_Written exercise_: Count the lines below that contain the string "will", treating uppercase and lowercase as different. Reply with the number only.

(Data pulled from a collection)
-- Start --

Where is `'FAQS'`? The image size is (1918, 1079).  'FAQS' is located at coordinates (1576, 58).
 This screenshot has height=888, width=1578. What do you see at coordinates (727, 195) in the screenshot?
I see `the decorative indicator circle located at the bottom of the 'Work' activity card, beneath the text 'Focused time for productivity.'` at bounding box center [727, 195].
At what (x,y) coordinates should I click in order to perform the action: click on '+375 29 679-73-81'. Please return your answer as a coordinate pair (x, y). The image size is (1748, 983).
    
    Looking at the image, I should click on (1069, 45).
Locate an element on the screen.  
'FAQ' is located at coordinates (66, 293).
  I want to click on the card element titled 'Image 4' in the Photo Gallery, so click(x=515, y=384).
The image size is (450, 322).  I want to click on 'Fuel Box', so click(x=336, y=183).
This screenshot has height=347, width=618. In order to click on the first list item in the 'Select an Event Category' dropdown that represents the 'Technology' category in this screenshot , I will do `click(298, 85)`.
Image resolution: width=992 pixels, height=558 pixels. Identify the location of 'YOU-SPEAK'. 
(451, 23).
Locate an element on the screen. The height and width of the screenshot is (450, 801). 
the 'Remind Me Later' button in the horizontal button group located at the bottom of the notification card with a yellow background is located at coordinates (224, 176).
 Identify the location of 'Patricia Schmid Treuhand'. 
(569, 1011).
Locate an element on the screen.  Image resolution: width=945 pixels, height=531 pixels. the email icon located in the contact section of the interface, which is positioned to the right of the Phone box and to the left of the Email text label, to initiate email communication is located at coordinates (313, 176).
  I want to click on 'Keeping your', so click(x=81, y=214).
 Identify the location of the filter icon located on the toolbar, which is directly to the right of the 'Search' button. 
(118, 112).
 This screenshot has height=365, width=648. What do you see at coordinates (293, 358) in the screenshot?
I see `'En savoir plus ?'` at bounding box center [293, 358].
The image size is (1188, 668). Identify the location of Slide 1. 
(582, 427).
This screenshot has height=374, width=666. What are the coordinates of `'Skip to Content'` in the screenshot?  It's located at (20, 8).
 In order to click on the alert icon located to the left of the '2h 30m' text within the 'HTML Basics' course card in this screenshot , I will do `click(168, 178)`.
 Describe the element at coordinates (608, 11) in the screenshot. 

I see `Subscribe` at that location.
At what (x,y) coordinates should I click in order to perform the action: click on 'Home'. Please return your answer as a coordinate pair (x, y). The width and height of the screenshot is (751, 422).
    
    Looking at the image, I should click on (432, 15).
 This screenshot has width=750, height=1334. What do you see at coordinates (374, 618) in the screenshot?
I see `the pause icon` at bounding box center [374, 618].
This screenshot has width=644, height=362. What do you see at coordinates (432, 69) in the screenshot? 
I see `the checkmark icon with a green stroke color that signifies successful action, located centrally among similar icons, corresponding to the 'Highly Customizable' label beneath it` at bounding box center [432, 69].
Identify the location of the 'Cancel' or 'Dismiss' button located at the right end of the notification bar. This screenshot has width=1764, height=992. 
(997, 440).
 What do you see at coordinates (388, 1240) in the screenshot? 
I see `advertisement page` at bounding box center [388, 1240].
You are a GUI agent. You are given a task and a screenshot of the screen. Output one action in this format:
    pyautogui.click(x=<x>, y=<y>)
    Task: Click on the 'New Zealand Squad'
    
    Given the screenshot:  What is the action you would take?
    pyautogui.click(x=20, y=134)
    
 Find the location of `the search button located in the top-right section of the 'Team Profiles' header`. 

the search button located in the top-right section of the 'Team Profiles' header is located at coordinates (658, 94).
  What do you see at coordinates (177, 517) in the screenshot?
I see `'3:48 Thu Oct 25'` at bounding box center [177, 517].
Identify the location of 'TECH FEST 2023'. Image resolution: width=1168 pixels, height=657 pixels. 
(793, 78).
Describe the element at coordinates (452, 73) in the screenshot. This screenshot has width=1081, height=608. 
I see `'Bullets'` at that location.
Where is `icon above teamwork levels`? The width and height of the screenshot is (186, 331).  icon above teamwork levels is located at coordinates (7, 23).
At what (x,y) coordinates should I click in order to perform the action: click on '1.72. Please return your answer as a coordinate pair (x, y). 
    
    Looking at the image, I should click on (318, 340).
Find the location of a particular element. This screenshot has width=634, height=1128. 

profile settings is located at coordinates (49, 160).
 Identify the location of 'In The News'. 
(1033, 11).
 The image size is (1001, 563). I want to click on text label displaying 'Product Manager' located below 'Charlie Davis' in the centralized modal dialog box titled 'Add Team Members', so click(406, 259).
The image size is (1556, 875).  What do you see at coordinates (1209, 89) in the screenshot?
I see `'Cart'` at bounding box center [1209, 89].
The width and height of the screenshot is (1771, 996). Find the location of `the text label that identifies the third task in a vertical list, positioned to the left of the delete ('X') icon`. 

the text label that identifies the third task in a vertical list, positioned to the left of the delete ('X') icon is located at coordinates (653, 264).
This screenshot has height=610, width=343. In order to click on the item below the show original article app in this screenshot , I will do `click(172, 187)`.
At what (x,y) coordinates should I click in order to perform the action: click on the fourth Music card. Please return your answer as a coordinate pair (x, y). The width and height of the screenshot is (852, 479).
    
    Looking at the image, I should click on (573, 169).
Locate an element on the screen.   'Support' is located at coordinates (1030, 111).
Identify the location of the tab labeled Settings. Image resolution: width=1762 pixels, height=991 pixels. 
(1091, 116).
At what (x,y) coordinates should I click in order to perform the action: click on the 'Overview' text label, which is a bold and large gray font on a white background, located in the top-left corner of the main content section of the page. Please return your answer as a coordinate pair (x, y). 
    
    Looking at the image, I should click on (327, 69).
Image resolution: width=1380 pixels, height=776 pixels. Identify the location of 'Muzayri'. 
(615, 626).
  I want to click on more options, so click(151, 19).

-- End --

_Answer for this exercise_: 3